Sodium Gives You High Blood Pressure
Have you ever driven on a highway in high-traffic? Nobody gets anywhere very fast, do they? That’s the eventual outcome of more and more cars coming onto the highway.
This is the effect sodium has on your blood vessels. The kidneys work hard to filter the sodium out of your blood vessels, but if you consume too much, it will build up and leave less room for the blood to flow. This makes your heart work much harder to circulate your blood, and stiffens the blood vessels.
This can lead to several diseases and other health defects such as high blood pressure, which itself can lead to heart disease, strokes and heart attacks – some really nasty stuff.
Kicking The Salt Addition
Salt is a hard thing to limit or take out of your diet because of one simple fact: it’s delicious. Many foods are flavored with salt, and the seasoning itself is a staple of cooking.
Most fast food is very high in sodium to cover up the subpar grade of the ingredients and make it good enough to keep customers coming back consistently. However, cutting some of the fast foods out of your diet, as well as some of the foods you eat at home that run a little high on the salt side, can get you closer to being heart healthy.
For some examples of everyday foods that are high in sodium, check out this detailed poster from the American Heart Association:
If you’re constantly on the go and simply don’t have time for meal prep, here’s an option: look up the nutritional facts for your go-to fast food joints and find the sodium content. Are your favorite selections from the menu high in sodium?
Maybe pick something on the menu with less sodium and skip the large Coke a few times a week. It’s a simple adjustment and doing this can add up to have a tremendous effect on both your water retention and blood pressure.
Also, speaking of a large Coke, the biggest adjustment to be made is the consumption of healthier alternatives to popular snacks and diet staples. Things that are high in sodium include deli meats, breakfast cereal, most canned foods containing meet (chili, corned beef, etc.), pastries, chips and crackers.
All of these foods add up and form a detriment to your body by way of sodium intake. Instead, reach for foods like unsalted nuts, peanut butter, fruits, vegetables, kale chips, yogurt and several other satisfying, low-sodium alternatives to popular snack foods.
“But what about cooking? I can’t cook without salt!”
Yes, you can! One of the best things (and one of my favorite things) about cooking is that you can find a workaround or substitute for pretty much anything, salt being no exception.

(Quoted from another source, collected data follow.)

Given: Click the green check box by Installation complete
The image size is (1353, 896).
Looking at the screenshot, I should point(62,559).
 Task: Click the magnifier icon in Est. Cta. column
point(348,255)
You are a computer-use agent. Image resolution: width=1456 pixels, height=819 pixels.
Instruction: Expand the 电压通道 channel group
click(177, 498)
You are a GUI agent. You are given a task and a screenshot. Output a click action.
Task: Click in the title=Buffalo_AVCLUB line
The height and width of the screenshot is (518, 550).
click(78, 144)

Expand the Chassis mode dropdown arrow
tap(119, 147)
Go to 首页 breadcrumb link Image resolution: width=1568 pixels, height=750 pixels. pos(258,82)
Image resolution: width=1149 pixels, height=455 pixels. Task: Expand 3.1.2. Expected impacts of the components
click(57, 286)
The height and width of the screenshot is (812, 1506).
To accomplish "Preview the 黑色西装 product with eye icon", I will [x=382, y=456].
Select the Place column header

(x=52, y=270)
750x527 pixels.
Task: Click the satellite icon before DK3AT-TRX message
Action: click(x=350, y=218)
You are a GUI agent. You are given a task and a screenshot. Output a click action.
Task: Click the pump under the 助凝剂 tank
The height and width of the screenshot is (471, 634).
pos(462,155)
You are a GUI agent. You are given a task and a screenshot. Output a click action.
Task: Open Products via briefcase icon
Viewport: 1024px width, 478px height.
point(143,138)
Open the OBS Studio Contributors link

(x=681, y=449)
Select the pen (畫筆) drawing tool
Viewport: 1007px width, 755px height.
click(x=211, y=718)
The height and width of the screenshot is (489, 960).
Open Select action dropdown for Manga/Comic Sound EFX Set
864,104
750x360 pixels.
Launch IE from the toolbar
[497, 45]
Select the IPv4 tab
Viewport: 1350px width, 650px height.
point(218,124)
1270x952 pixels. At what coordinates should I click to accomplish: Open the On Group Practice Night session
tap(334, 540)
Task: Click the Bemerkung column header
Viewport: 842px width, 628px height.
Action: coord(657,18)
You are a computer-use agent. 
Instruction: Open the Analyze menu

Here’s a hint, salt is a spice; people tend to think of salt and pepper as essential to every dish, but there are tons of spices out there to keep your food flavorful. While you’re experimenting, you might even find some new flavors that you didn’t know existed.
In addition to a smattering of spices, there are several small additions you can make to your dishes in terms of food to kick up the flavor in salt’s absence.
Onions and garlic are great flavor boosters, and are easy to add – simply chop and add to whatever else is in the pan. Wine is also a great flavor additive, once you learn to cook with it. Look up some recipes that call for wine to get a feel for its use in the kitchen. Infused oils, peppers, and mushrooms are also all great ways to put a little bit more flavor into your food while staying heart-healthy.
Check out these other great salt-alternatives to help add flavor to your meals and kick the salt addiction:
Image credit goes to NerdFitness.com
We get it, making lifestyle adjustments is hard, especially when you’re busy and the kids are hungry and your mom is calling and the rest of life is coming at you full force – but that’s no reason to take it out on your heart. An on-the-go lifestyle is becoming the standard, and convenience can determine a lot of decisions, but putting unnecessary strain on the thing that’s working its hardest to keep you alive is counterproductive.
Making some simple adjustments by cutting down the fast food, substituting unhealthy snacks with healthier alternatives and changing up your cooking by replacing salt with other foods and spices can make a world of different for your heart, your physique and your life.